Le travail en tant qu'action est souvent utilisé en tant que compensation.

Une sensation de manque est présente.

La confrontation avec cette sensation est évitée par une série d'actions qui réduisent le niveau de tension.

Si cette possibilité de compensation n'est plus possible, le sentiment de manque refait surface.

Est-il possible de découvrir un nouveau type d'action qui ne soit pas une compensation, c'est à dire qui ne soit plus basée sur le faire ?

Lorsque nous sommes réellement présents à ce que nous faisons, nous perdons la notion d'un devenir.

L'intention s'estompe pour laisser place à l'attention.

Cette qualité d'attention émerge lorsque l'habitude d'anticipation disparaît.

Nous pouvons noter que notre fonctionnement ordinaire est imprégné par une tendance à anticiper le moment suivant. Cette habitude est liée à un besoin psychologique de sécurité.

Lorsqu'il est vu que la seule sécurité réside dans la tranquillité, le besoin d'anticiper cède la place à une présence à ce qui est.

Le travail perd alors son caractère de compensation pour devenir une expression de l'amour.

Aimer le travail non plus pour ce qu'il apportera, mais pour la joie d'exprimer l'amour et la beauté.

Chaque mouvement, regard et parole deviennent ainsi un hymne à la présence.

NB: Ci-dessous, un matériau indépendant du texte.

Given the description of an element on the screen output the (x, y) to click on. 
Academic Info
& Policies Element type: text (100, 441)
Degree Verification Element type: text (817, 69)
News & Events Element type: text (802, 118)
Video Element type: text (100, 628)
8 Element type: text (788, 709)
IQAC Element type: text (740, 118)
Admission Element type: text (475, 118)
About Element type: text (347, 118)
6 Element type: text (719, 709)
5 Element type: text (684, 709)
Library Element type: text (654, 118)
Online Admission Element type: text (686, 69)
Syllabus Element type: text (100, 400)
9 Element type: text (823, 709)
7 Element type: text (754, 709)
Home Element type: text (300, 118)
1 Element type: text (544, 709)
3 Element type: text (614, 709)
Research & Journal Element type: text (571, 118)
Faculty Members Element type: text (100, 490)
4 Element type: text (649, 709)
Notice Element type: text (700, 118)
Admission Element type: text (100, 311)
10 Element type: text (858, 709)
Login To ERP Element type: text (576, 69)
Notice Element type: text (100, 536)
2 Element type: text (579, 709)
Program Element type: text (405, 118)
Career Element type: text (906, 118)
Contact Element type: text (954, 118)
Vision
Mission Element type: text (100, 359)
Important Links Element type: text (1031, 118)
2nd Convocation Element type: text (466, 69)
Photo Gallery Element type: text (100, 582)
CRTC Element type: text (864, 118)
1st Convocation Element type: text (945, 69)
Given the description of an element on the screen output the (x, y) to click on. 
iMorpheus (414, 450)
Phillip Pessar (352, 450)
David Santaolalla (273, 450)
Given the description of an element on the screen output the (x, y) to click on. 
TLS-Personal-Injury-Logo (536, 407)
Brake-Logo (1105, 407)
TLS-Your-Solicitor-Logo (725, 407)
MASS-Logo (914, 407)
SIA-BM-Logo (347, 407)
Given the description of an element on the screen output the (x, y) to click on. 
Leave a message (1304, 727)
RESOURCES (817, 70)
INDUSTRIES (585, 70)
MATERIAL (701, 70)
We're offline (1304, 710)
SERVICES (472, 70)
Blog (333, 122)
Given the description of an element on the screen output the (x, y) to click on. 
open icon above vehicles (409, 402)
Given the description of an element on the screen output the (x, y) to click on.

Le travail prend alors un caractère sacré, expression d'une qualité d'être libérée de la tension et de l'intention.

Travail et méditation sont aussi indissociables que l'inspir de l'expir. Ils sont l'expression d'un même souffle.

La transcendance de l'acte libéré de l'acteur prend toute sa beauté dans la simplicité et la justesse du geste.

L'objet laisse sa place au sujet, le faire à l'être.